*Énoncé de l'exercice*:
D'après le texte sur l'assassinat de Trotsky, en quelle année fut créé le groupe spécial chargé de faire la chasse à Trotsky ?

*Texte fourni*:
Volkogonov révélera enfin le nom de l’organisateur de l’assassinat, sous les ordres de qui il travaillait, Eitingon (le général du GPU dont Caridad Mercader était la maîtresse). Cet homme est âgé de quatre-vingt cinq ans et a fait quinze ans de prison à l’initiative de Khrouchtchev. Volkogonov est parvenu à le faire parler. La première décision de tuer Trotsky a été prise au mois de septembre 1931, mais elle avait un caractère général, alors qu’en 1934 fut créé un groupe spécial pour faire la chasse à Trotsky… Le groupe spécial s’occupait de la liquidation des adversaires politiques à l’étranger, et pas seulement de Trotsky. La pieuvre du NKVD avait ses tentacules partout. C’était un service secret dans le service secret, créé pour lutter contre les exilés qui, à leur tour, luttaient contre le régime de Staline. Ces personnes étaient dangereuses pour Staline, parce qu’elles savaient beaucoup de choses.

*Section des données*:
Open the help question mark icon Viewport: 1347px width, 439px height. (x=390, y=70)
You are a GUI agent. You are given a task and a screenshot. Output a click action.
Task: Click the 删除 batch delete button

*Résultat de la tâche*:
En 1934.